It's always confounded me why it is that wedding planning is SUCH a female domain.
Actually, maybe I should restate that. I can understand why guys wouldn't be interested in such a vapid waste of time. What astounds me is that women do care so passionately about their weddings, and (sometimes) turn into absolute monsters in the process. I thought that weddings were about two people, so it disturbs me that, once a guy pops a diamond chip on a woman's finger, he steps out of the picture and then the woman is expected to care deeply about flowers and matching dresses and finding a tiara to match her lacy white dress. Who cares? Why not spend some of your time and money on couples' counseling instead of spending 6 hours on the crucial decision of chicken or beef?
In a deliberate search today for wedding planning books targeted to men, I found: nothing. Other than a few creepy books that were talking about the Christian concept of "Jesus as everyone's groom," nada. Implying either than women would freak if a man started working on the wedding, or men don't give a shit. I'm all for gender equality, so this leaves me with two suggestions:
1) Men should step up to the plate and start planning some of their damn wedding rather than leaving it to the woman
2) A lot of the aspects of weddings are a complete waste of time and energy, and women should stop doing them and using them as an excuse to be "so stressed out" and turn into crazy bitches
In general, I lean more heavily on the latter point. Not because I don't think men should work on their weddings, but I just think weddings beyond the basics are stupid in general (personal issue). But I do understand that some people think that elaborate weddings are REALLY important, and in that case, I would suggest that the couple work on the wedding together. It bothers me that the wedding, the first joint venture the husband and wife will undertake, is usually 98% the woman's domain. That really bodes well for the rest of the relationship . . .
If I ever get married, I can guarantee that it will NOT be typical, and not even in the "I want my wedding to be UNIQUE!" way touted on the Lifetime channel by those manicured Barbie brides. It will be simple, and I will not stress out about it. I'd be making a lifetime commitment to my partner, not to the florist or baker. The flowers, the venue, the dress: who really cares? Whatever happened to the wedding being about the people involved? That's what I would hope my wedding would be about.
(Note: I understand that this post takes a very heterosexist view of marriage. I am all for gay marriage. Just as long as the couple work on their wedding equally.)
2 comments:
some thoughts - when I worked as a server at weddings I did learn that EVERY BRIDE thinks that her wedding is DIFFERENT when they are ALL THE SAME.
The only form of guys taking part in their wedding that I know of is the Groom's Cake, which I think is a good idea, because guys and food go well together. A cake is a decision that most guys want in on.
I've dated some men who were VERY expressive about their wedding ideas, such as dress, food, theme etc. I don't think it's EVERYONE, but of course society will cater to the majority.
I completely agree with you though, on the couple sharing the wedding together and that the people that overdo it are missing the point.
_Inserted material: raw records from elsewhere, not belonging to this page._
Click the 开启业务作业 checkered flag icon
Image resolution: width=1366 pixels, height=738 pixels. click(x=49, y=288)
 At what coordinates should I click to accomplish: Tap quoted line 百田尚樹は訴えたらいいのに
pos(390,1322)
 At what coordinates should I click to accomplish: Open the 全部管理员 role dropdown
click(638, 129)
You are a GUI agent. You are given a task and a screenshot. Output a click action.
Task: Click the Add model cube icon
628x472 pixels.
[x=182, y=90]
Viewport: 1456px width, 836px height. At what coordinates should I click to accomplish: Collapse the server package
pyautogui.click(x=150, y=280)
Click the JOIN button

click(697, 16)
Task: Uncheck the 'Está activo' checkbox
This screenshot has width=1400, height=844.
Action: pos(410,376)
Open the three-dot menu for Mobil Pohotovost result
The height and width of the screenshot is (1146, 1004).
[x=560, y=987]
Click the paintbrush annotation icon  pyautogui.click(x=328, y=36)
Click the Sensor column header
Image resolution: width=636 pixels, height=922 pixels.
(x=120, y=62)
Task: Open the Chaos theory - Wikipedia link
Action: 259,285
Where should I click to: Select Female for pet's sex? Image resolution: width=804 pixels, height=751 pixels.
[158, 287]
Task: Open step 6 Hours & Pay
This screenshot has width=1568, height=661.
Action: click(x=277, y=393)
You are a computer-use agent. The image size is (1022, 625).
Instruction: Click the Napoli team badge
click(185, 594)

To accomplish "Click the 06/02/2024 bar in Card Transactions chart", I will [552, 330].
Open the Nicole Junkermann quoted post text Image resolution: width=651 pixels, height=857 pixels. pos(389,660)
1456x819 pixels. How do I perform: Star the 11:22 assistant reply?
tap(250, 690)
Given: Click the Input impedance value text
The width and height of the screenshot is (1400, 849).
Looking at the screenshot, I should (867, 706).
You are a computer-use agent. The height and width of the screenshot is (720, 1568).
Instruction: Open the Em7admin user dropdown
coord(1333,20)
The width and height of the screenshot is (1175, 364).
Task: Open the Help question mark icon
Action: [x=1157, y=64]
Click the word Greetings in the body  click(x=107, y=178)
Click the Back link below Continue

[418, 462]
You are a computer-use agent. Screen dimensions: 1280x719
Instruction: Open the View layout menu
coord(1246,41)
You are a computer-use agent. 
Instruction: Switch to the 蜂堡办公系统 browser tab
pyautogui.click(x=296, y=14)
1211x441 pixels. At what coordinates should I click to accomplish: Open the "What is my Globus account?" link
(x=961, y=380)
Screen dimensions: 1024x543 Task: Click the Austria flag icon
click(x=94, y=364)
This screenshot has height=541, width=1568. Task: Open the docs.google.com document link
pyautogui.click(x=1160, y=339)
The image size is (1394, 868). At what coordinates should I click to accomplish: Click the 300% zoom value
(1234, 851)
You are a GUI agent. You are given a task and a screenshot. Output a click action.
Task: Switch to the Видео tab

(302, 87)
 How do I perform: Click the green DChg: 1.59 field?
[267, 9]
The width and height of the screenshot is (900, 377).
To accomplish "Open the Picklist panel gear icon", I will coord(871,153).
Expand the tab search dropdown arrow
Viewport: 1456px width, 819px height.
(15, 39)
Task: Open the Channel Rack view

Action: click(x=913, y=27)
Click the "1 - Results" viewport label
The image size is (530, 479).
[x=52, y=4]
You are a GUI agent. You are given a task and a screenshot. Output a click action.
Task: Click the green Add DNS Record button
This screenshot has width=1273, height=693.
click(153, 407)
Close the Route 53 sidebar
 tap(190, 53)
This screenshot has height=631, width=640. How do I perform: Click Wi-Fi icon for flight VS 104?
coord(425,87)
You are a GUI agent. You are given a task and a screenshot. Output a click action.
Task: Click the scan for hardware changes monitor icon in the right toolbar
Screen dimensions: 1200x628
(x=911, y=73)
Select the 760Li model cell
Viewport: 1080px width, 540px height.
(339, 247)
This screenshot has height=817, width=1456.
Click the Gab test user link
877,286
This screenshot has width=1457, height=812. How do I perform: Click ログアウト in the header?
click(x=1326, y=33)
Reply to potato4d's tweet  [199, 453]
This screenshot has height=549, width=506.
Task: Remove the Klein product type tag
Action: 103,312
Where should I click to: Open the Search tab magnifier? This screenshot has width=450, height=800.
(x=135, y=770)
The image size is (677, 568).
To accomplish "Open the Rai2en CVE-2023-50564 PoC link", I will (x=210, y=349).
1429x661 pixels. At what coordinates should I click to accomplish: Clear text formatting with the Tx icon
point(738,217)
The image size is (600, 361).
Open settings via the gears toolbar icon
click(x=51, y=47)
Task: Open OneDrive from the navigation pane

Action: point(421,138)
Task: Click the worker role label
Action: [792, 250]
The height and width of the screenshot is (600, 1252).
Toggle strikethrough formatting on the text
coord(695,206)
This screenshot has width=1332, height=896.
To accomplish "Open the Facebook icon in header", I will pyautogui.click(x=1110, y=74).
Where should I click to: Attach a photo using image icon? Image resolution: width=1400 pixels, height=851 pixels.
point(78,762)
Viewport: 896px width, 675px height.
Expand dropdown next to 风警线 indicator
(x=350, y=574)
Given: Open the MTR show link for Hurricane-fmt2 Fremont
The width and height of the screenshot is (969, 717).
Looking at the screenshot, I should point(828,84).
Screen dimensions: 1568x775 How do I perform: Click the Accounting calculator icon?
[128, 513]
I worked as a server for awhile too, and it was so amazing, how everyone was so impressed with themselves and their brilliant uniqueness. . . when in reality each wedding was indistinguishable from the next. I wonder how much they spent on those cookie-cutter weddings, and how many of the couples are still together.
I'd like to see just one "Grooms" magazine or book or something (and not targeted towards gay men). I think it would be fascinating.